Exciting news! My book about the value of diaries, to their keepers and many others, will be published by Beacon Press, of Boston. The working title: Welcome to Diary-land: Why we write and why others read what we wrote – or want to. The book explores the diary as an enduring yet perpetually evolving and unique vehicle for narrating life as it happens on the day, for creating self, for discovering meaning and safeguarding memories. Blending history, cultural commentary and memoir, Our Diaries, Ourselves: delves into the historical and contemporary importance of diaries, especially with respect to women; introduces readers to archives that can help them preserve their own diaries (including national diary archives in Europe and a network of U.S. women’s archives); investigates the potential health/creative/memory benefits of diary keeping; and sheds new light on diarists both famous and not.
Here is my interview with Iowa Public Radio’s Talk of Iowa program about the benefits of keeping a diary during the pandemic (and beyond).

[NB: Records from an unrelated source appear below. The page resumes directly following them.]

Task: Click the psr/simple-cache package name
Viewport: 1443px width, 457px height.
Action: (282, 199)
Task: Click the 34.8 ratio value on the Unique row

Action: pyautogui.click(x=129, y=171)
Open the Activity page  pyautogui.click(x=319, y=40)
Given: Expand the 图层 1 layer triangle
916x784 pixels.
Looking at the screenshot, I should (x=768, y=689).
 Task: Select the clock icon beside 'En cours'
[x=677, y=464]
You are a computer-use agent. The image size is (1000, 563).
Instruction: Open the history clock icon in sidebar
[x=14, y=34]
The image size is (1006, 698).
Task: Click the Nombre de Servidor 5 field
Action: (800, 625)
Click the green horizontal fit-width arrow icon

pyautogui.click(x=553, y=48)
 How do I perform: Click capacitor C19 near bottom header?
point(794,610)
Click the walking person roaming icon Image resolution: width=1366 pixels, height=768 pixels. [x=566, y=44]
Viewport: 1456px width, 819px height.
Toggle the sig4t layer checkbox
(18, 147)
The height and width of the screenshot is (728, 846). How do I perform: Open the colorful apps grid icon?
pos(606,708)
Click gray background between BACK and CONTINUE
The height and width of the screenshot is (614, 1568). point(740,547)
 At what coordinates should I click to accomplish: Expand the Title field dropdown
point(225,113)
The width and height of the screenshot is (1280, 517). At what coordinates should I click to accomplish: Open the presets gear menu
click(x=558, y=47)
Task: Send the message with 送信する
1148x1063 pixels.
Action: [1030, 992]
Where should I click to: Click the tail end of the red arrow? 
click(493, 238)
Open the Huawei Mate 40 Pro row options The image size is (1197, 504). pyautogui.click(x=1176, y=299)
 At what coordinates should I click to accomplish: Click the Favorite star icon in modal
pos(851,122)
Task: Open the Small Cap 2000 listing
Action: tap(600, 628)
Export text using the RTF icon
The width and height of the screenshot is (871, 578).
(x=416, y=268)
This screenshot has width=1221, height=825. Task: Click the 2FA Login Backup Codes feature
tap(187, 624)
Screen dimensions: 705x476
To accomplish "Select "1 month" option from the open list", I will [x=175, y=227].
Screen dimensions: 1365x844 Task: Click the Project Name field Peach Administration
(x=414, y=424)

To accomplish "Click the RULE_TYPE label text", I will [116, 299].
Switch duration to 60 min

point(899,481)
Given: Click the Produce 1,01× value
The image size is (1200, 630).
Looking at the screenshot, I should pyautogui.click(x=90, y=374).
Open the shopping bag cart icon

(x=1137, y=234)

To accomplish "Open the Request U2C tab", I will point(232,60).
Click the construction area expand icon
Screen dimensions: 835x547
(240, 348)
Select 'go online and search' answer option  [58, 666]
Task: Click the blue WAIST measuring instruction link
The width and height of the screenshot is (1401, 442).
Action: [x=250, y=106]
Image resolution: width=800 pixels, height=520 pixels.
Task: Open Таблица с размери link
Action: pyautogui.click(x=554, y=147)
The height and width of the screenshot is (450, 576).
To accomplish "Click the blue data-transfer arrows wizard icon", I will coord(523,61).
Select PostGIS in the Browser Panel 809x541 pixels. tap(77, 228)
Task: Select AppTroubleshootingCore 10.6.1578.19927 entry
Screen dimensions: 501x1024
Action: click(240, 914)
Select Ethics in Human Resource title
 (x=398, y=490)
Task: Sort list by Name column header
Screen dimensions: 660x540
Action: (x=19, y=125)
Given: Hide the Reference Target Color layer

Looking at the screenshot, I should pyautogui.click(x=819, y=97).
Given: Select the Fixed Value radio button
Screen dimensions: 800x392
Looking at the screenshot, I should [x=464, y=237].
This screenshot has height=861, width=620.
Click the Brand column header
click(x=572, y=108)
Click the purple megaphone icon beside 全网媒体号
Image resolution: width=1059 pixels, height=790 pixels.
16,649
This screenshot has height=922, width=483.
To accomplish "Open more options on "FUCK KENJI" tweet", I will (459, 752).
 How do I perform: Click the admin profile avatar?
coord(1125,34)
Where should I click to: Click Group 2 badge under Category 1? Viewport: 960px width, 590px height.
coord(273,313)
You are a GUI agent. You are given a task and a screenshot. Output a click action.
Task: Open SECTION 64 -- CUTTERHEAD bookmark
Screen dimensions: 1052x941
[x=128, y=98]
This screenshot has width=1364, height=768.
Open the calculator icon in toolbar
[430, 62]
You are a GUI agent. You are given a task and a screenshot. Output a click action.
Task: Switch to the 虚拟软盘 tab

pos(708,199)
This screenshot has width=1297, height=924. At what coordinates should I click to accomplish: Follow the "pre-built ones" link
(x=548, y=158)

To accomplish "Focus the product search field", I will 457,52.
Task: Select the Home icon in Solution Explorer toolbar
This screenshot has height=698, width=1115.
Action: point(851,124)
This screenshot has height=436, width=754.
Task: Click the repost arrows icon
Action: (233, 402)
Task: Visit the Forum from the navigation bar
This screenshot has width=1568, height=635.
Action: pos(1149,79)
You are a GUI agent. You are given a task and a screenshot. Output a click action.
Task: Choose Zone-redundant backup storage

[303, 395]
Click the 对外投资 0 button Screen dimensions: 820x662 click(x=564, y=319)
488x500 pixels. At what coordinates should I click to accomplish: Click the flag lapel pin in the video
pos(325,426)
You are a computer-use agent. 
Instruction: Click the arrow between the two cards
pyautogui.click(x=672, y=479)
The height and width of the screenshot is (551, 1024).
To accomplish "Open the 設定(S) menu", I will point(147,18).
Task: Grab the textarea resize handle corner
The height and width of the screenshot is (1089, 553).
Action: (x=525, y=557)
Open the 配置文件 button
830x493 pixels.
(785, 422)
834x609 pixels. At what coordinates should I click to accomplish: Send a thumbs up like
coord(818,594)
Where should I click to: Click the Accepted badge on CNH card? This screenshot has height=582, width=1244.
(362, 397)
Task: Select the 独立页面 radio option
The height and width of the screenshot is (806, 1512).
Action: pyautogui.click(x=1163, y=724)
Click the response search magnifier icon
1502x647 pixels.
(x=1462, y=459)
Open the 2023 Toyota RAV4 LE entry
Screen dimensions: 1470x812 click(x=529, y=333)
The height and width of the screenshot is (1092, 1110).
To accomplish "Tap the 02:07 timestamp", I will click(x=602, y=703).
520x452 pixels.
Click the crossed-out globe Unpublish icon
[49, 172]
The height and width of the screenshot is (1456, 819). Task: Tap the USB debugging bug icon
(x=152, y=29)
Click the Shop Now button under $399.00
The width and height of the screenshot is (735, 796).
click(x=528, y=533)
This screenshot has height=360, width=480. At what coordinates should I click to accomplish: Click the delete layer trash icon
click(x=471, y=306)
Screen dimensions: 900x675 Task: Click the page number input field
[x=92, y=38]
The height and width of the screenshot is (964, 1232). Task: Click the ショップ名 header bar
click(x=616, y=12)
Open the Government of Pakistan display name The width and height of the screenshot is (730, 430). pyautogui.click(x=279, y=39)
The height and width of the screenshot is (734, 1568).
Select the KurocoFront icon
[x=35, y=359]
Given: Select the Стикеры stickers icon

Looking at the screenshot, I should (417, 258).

The book was prompted by my decision to donate my diaries, which I have written in daily for almost 50 years, to a women’s archives. Click here to listen.
Now based in Chicago after many years in Iowa, I am represented by WME, William Morris Endeavor. I have over 40 years of experience in the Midwest and on the East Coast as an author, writer, editor and storyteller for newspapers and magazines, from The New York Times to The Guardian to The Wichita Eagle; and for progressive foundations and nonprofits from the Annie E. Casey Foundation (Baltimore) to the Aspen Institute (Washington D.C.) and the Child & Family Policy Center (Des Moines).
I am the author of the travel book Fun with the Family in Iowa (Globe Pequot Press) and three of my many travel articles are included in The New York Times 36 Hours America (Taschen, 2014). Since 2009, I also have written the popular travel blog TakeBetsyWithYou.
Since 2000, I have written freelance articles on current events, travel and culture for many publications including: The New York Times, TIME, USA Today, The Washington Post, The Guardian, The Boston Globe, Real Simple, Better Homes and Gardens, WebMD and Delta Sky Magazine.Prior to this, I worked for 18 years for a succession of newspapers as a reporter, including nine years at the Des Moines Register. My journalism career began in 1981 at the New York Times London Bureau, where as a 22-year-old intern I found myself covering everything from the Royal Wedding (the ill-fated marriage of Charles & Diana) to race riots in Liverpool. My first story for the Times — about the first solar airplane to cross the English Channel — landed on the front page on July 8, 1981. I went on to pay my dues as a reporter at daily newspapers in Boston, Stamford, CT, Wichita, KS and Kansas City. A native of suburban Detroit, I graduated from Cornell University, with a history degree.
A passionate advocate for at-risk children, families and women, I focused as a reporter on issues including child care, workplace issues, juvenile justice and child welfare. As a freelance writer for 20 years, I have continued this work as a writer/editor, grant writer and communications consultant sharing the on-the-ground impact of anti-poverty work done and supported by foundations, nonprofits and the public sector. As a senior consultant with the Campaign for Grade Level Reading (2013-2016), I wrote about promising work across the country to increase the number of children from low-income families who read well by the end of third grade and helped redesign the Campaign’s website.
Other clients include: The Annie E. Casey Foundation (Baltimore), The Aspen Institute (Washington D.C.), Attendance Works (San Francisco), Reading is Fundamental (Washington D.C.), Alliance for Children’s Rights (Los Angeles), Mid-Iowa Health Foundation (Des Moines), The Ounce of Prevention Fund (Chicago), The Commonwealth Fund (New York City), EMBARC/Ethnic Minorities of Burma Advocacy & Resource Center (Des Moines), The Greater Milwaukee Foundation, Iowa Council of Foundations,Child and Family Policy Center (Des Moines), Drake University, Planned Parenthood (Des Moines)and Southern Bancorp/Southern Good Faith Fund (Little Rock).
I moved in spring 2022 to Chicago with my husband, an agriculture writer and editor, after raising a family in Des Moines. I have two children, one stepdaughter, a son-in-law and two grandsons. I currently tutor a 5th grader as a volunteer with Tutoring Chicago, a nonprofit learning program. My past community volunteer work includes serving as a Des Moines Art Center docent, preceded by ten years with Everybody Wins!, an elementary school literacy program. I also sang in the Drake University Community Chorus, before it was waylaid by the pandemic.